Drawing Tutorial – Part Five – “Fluffy clouds in the sky”


“Fluffy clouds in the sky”

What´s up with those clouds? Where are they coming from ?
How are they positioned if it´s not from that center grid that is used for the sky ? And why not ?
Is there something wrong with that grid ?

Not really. In fact when you get experience in creating landscapes, imaginary grids like this can help you position some of the horizontal aspects of elements in the sky like these clouds here.

I know they are a bit tilted but if their base was following the horizontal lines on this grid the effect would be ok too. In this case most of the effect is on the variation in the size of the shapes and on their location.

This grid could also help positioning details in the actual clouds, like shadows or bright areas, but it´s not time to go into this sort of details yet, so for the moment, let just pretend this is a completely wrong grid to place clouds on this pic.

In fact, using a grid like this which is focusing only on a single vanishing point centered at the middle of your canvas can bring some serious problems for the beginners.

Because i´m writing this tutorial particularly to help those people who know nothing or have very small knowledge about this type o scenery drawing, for the moment i do not recommend you try to place cloud elements on a grid like this.

Mainly because, if you´re been following my instructions, i can bet ,you would surely be trying to draw and place clouds the same way we created the volume for the houses and you probably would come out with a result like this. Lots of flat shapes in weird angles.

Which is not exactly…a natural way of presenting a sky…unless you´re looking for a cool cartoon design.

To avoid having a typical cartoon effect like this in your scenery there´s a good solution.
Like i said before, the key to create a vast and dynamic scenery is not to have all your elements focused on one single vanishing point and instead you should use several vanishing points to place your elements.
Only making sure that they relate in angle to the guide-line you defined as the horizon line for your landscape.

A good example of this is how you should create a grid to place you clouds.
Forget about this grid, wich was good to define the basics of your 3D space for the ground area but that´s it.
If you want to design a landscape that does not look static and instead has its own life and dynamics you cannot stick to design everything around a single vanishing point like this.

Nature has tons of diferent focus viewpoints, so try to diversify the ones you use when creating your scenery. 😉

What you need for the sky are clouds that can open up your scenery even more.

[Data]
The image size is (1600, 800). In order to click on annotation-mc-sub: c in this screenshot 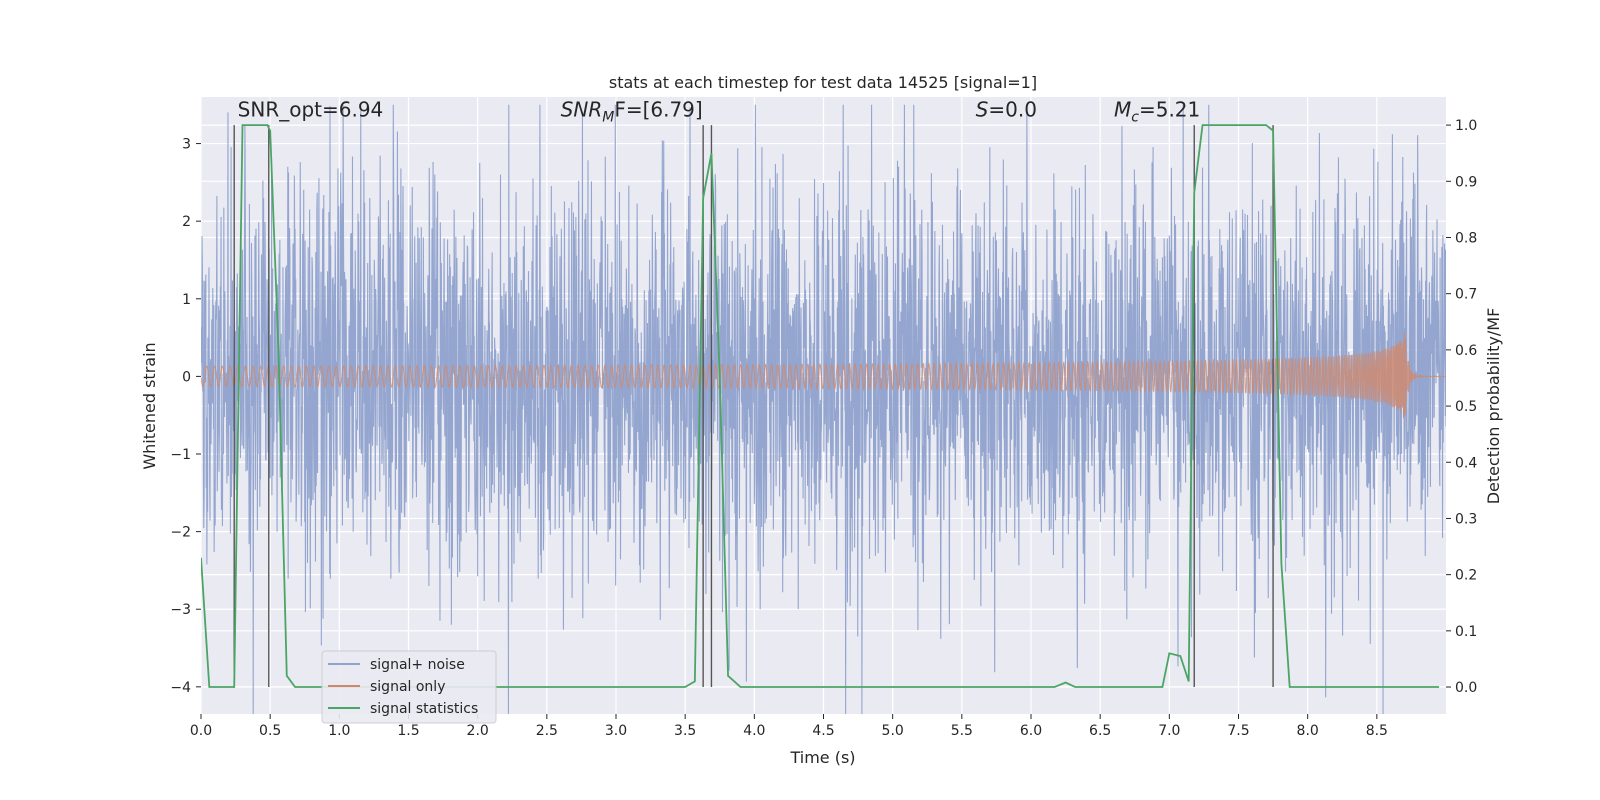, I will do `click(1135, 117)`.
* * *
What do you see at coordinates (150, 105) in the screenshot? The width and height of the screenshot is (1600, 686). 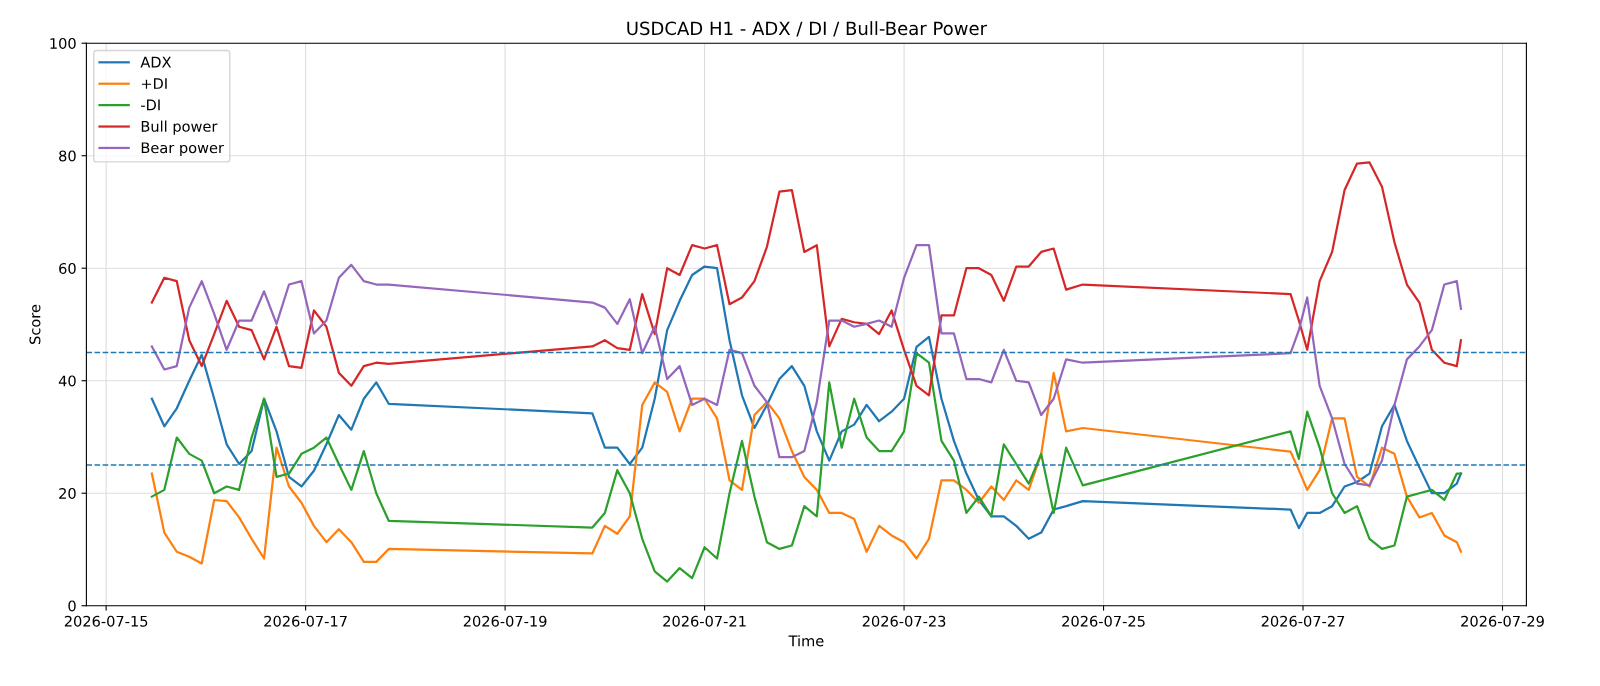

[Exercise set]
1 - In the cloud-drawing tutorial, what result does the author expect if a beginner draws clouds the same way the volume for the houses was created?
2 - Please continue the cloud-drawing tutorial from the point where it stops.

[Exercise answers]
1 - Lots of flat shapes in weird angles.

2 -
A good way to do this, is to choose a vanishing point to the side and pull an imaginary grid from it.

Tip: A very important element in a landscape is also the way nature affects a scenery and so in this case, having some wind blowing from one direction affects the heading of the clouds in the sky as it happens in nature.
The idea with this sky grid is to create that sense of motion up above and so that´s the reason the horizontal lines in it are tilted.

Tilting an horizon is always a good way of adding a sense of “motion” to a landscape and in this case the fact that the clouds have their base aligned to the horizontal tilted lines of the grid, creates that illusion and makes for the perfect contrast with the “solid stillness” of the ground area.

More on clouds on another tutorial ahead. 😉

Have you noticed ?
The scenery is completed. We now have a simple background with depth and dimension and also some cloud movement feel to give it life and we did all this without even adding any sort of details.
It was all done….with shapes and… perspective !!! Go figure ! 😉
What do you mean it´s not complete ?
Ok, to finish things off, lets add some green for the ground and some blue gradient to the sky. Why a gradient to the sky ?

Take a look at the sky above you. Its color is always darker above your head and gets lighter as it nears the horizon. So anytime you want to add depth with color to a landscape, creating a gradient sky is always a good start.
More on colors in a future drawing tutorial and on how you can even use color to replace detailed elements of an illustration.

Ah, but we´re not finished yet…come back !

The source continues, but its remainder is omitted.